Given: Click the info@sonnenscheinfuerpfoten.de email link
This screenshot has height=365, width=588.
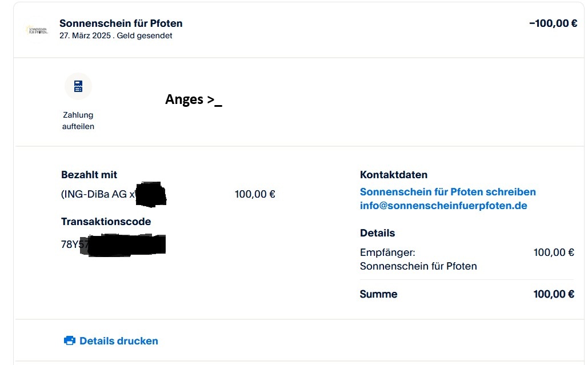Looking at the screenshot, I should pos(443,206).
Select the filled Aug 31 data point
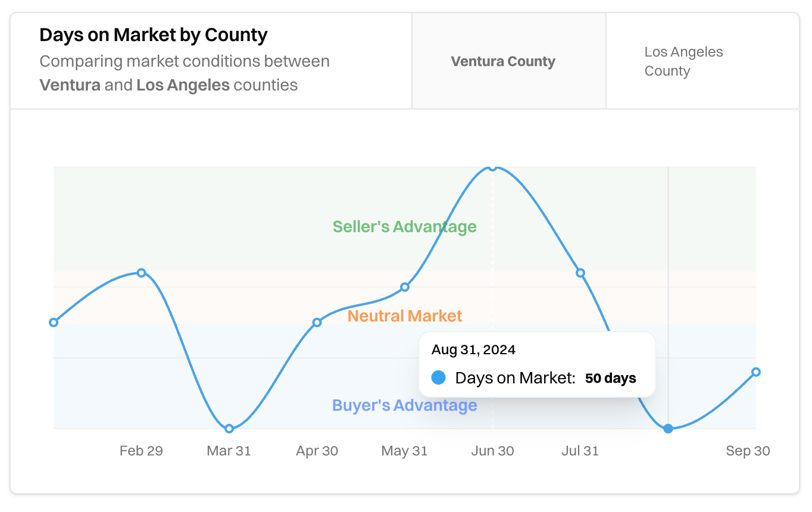Screen dimensions: 812x512 669,427
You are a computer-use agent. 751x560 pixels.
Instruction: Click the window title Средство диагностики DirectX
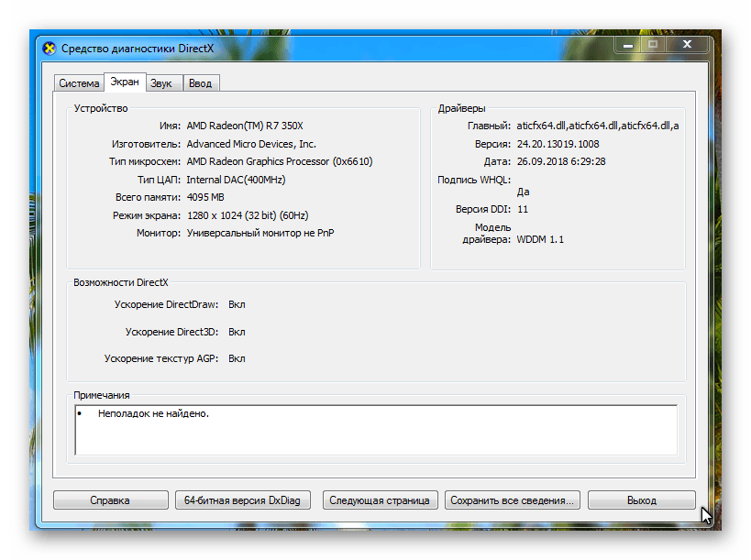tap(133, 49)

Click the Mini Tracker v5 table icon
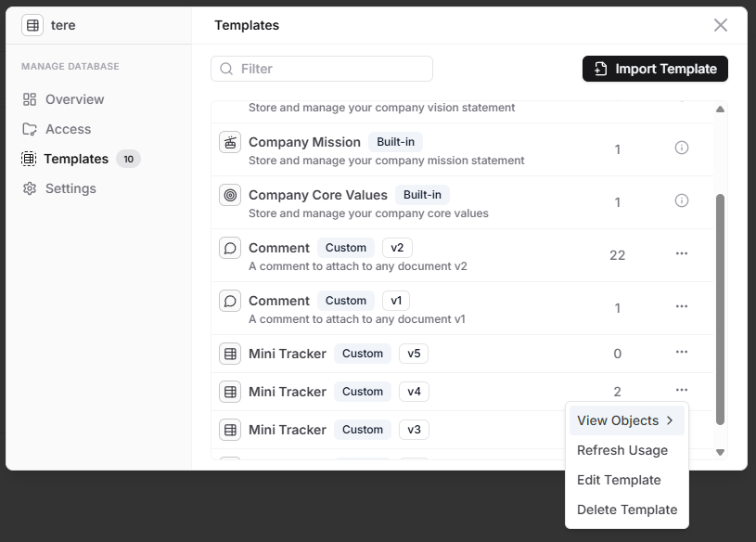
--
◆ Task goal: Nothing but the records, repeated exactly and stripped of pictures, should appear in the answer.

◆ Output for this task:
Given: Click the info@sonnenscheinfuerpfoten.de email link
This screenshot has height=365, width=588.
Looking at the screenshot, I should pos(443,206).
Select the filled Aug 31 data point
Screen dimensions: 812x512 669,427
You are a computer-use agent. 751x560 pixels.
Instruction: Click the window title Средство диагностики DirectX
tap(133, 49)

Click the Mini Tracker v5 table icon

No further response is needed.